Write out the lines below as a JSON list of strings, with one string per line and no entries for blank lines. Leave the pictures out of the list.

(Dataset rows)
_ _ _ _ _ _ _
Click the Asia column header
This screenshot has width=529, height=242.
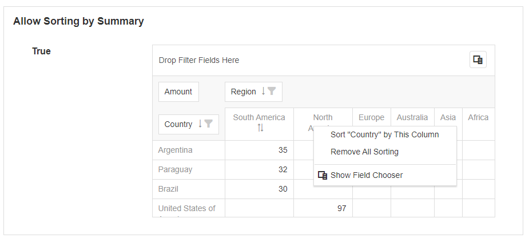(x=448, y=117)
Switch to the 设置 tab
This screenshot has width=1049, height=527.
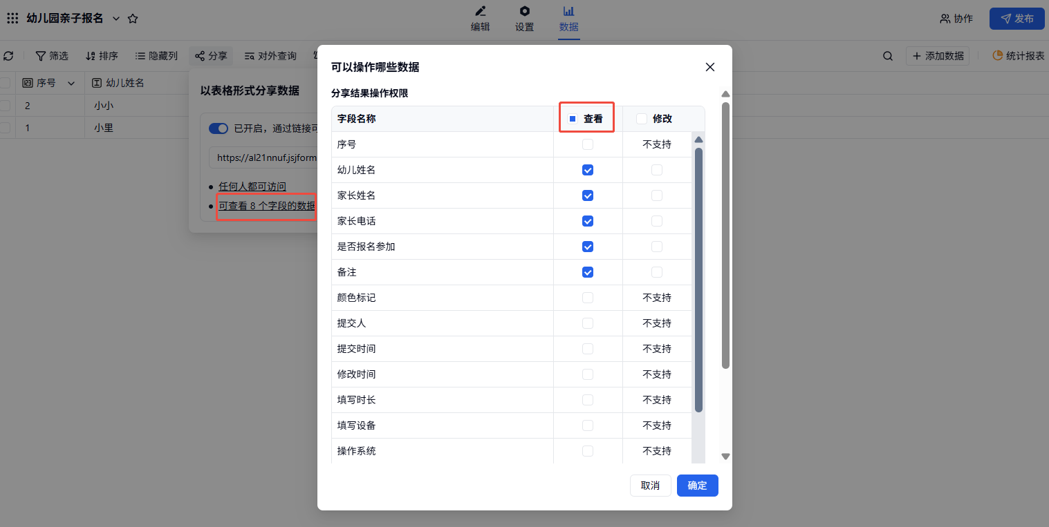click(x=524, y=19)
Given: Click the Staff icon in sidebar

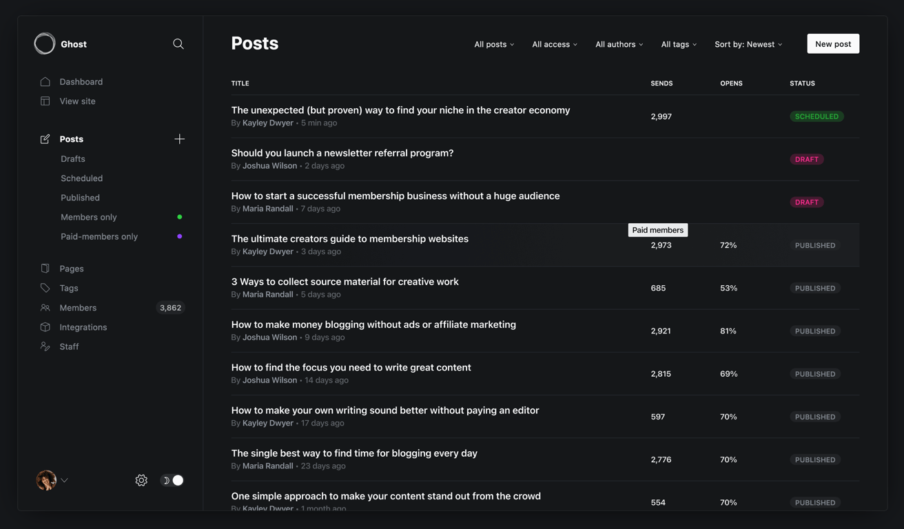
_ _ _ _ _ _ _
▶ Response below
[
  "Click the Asia column header",
  "This screenshot has width=529, height=242.",
  "(x=448, y=117)",
  "Switch to the 设置 tab",
  "This screenshot has width=1049, height=527.",
  "click(x=524, y=19)",
  "Given: Click the Staff icon in sidebar"
]